YOUR GOAL
Can you recast the records from the line with "You are a computer-use" up to and including the line with "click(x=10, y=45)" as a numbered list, leaving out any blank lines?

RECORDS TO USE

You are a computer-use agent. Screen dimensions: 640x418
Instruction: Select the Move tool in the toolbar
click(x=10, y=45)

* * *

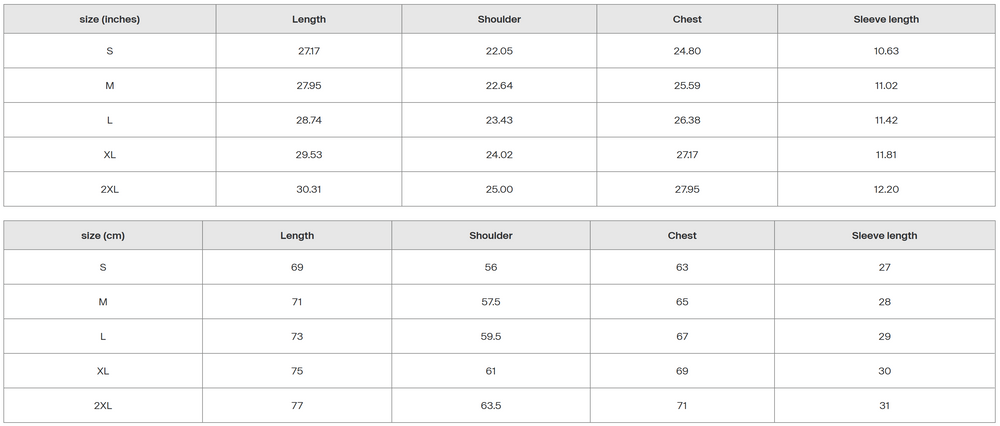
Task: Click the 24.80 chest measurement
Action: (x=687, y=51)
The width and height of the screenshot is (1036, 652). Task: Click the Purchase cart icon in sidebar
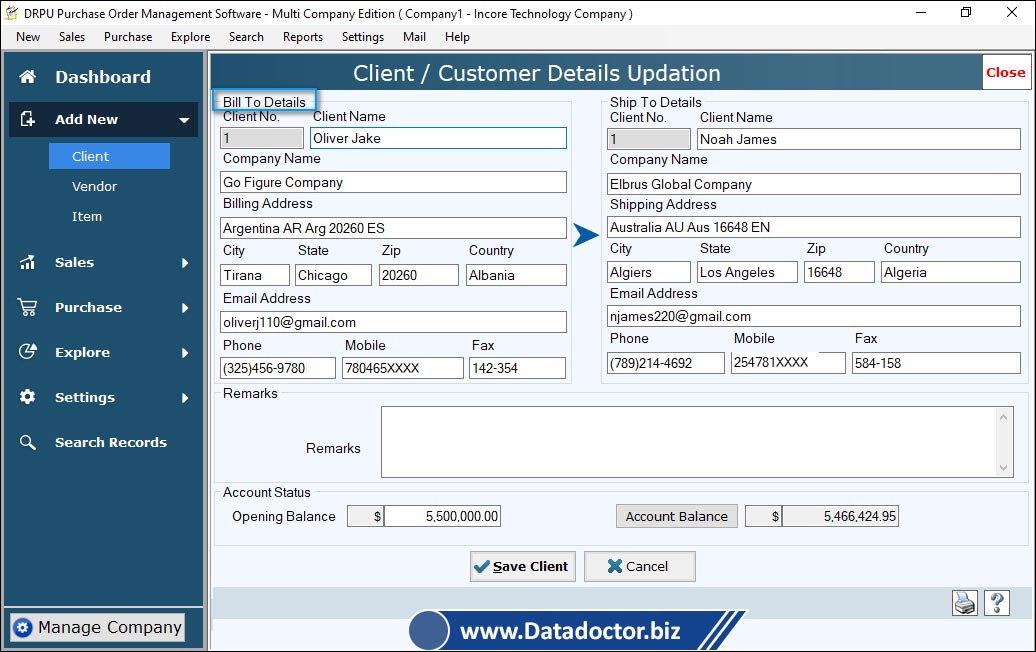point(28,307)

RESPONSE TO THIS EXERCISE
1. You are a computer-use agent. Screen dimensions: 640x418
2. Instruction: Select the Move tool in the toolbar
3. click(x=10, y=45)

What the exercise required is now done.